Center: Susan Helton (Comal County Jail). Background: The makeshift cages Helton used to confine her daughter and son (Comal County District Attorney's Office).
A Texas woman will spend the next several decades behind bars for a litany of prolonged child abuse meted out to her teenage daughter and son, authorities in the Lone Star State announced this week.
In late January, Susan Rae Helton, 53, was convicted by a jury of her peers on four counts of injury to a child causing serious bodily injury, according to the Comal County District Attorney's Office.
Jurors also determined the sentence — 20 years for each count. Later, 466th District Court Judge Stephanie Bascon assessed the sentences for the first and second counts, for the first child, to run concurrently, or at the same time; she did the same for counts three and four, for the second child. She then "stacked" the sentences for each child, resulting in terms of 20 years in prison for each child abused, according to prosecutors. The defendant will have to serve at least half of her combined 40-year sentence before she is eligible for parole.
The names of the victims are not a matter of public record.
The crimes date back to the summer of 2018, according to Comal County Jail records. At the time, a Child Protective Services investigation relayed concerns over physical abuse and neglect of two of Helton's adopted children to the New Braunfels Police Department.
"Helton had been a foster care mother and over the years had adopted eight children who had been prior victims of child abuse or neglect," the DA's office said in a press release. "From the start of the investigation, the CPS worker was shocked by the size and stature of two of the children, with Victim #1 being 14 years old but only weighing 48 pounds and Victim #2, age 13, weighing only 50 pounds."

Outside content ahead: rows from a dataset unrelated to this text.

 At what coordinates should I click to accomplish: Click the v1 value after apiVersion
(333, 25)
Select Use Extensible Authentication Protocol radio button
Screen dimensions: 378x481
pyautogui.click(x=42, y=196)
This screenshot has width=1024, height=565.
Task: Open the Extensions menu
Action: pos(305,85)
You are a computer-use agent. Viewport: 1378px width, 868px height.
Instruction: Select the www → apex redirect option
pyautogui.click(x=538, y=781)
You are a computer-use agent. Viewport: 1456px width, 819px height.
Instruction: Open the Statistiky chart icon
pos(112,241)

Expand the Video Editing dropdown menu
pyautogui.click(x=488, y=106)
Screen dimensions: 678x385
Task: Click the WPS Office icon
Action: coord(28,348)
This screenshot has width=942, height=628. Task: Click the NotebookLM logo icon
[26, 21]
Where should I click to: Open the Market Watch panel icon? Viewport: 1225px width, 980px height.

Fears of continued abuse and neglect were soon borne out.
During the investigation, all of the children living with the defendant were interviewed. Two of the children told investigators they were starved and physically abused with a belt if they were caught "stealing" food from the kitchen. The victims also said they were largely confined to small triangular cages during the day. One of the children said they were often kept in their cage overnight — another effort aimed at making sure they did not "steal food."
Those accounts were corroborated by the other children in the house, according to law enforcement. The other children described the girl and boy being locked up in their cages for up to two or three weeks at a time when they were "in trouble."
"As evidence emerged, it became clear that Helton targeted these two children," the DA's office said.
During a surprise CPS visit, an investigator found baby gates used to confine the children – and asked the victims to assemble them. Helton herself was asked to set up the gates in the configuration she used when the children slept and admitted to confining them in the gates because they were "sugar-seeking" and stealing food.
As the investigation continued, law enforcement learned that all of the children in the house were homeschooled and that the defendant regularly failed to follow up on doctors' referrals. It was eventually learned that both victims had gained only six pounds and had grown only three inches during the five years they had lived with Helton.
All the children were removed from the residence and provided proper nutrition, and the two victims gained over eight pounds in less than a month, according to the DA's office. The victims were diagnosed with severe malnutrition and failure to thrive.
During a two-week trial, prosecutors provided jurors with several pieces of expert testimony.
On the witness stand, Dr. Shona Rabon of Dell Children's Medical Center testified that she has treated hundreds of pediatric patients over the course of her career and said the Helton case was one of the worst cases of malnourishment she had ever encountered.
To hear the expert tell it, the children were not growing due to the absence of caloric intake and proper nutrition.
"It was as simple as that," Rabon told the jury.
Both victims also took the stand to address their captor.
The female victim testified Helton forced her to stand inside the baby gates for most of the day while doing exercises, reading, completing homework — and that she ate and slept there. She also said she has continuous nightmares of being hunted down and trapped by the defendant.
The male victim testified life with Helton was "rough" and he was constantly trying to keep himself and his sister alive. He also said he never got enough food and that if he obtained food without permission the defendant would beat him with a belt or put him back in the cage.
The defendant took the stand in her own defense.
Helton disputed claims of using the belt to spank the children, said she never forced them to perform excessive exercise as punishment, and said the children never ate inside the cages. During cross-examination, the defendant admitted to keeping the children in the cages as a matter of convenience to give herself a break and said the girl slept in the cage for upward of 18 months total.
"Susan Helton took possession of these children [and was] supposed to be the forever home they yearned for," prosecutor Jessica Frazier told the jury during closing arguments. "And what did she do? She caged them like animals. She punished them on purpose. She punished them by taking away the basic needs for a child. I'm going to ask you to free them from these cages once and for all. Free them from the cages she has had them in for all these years."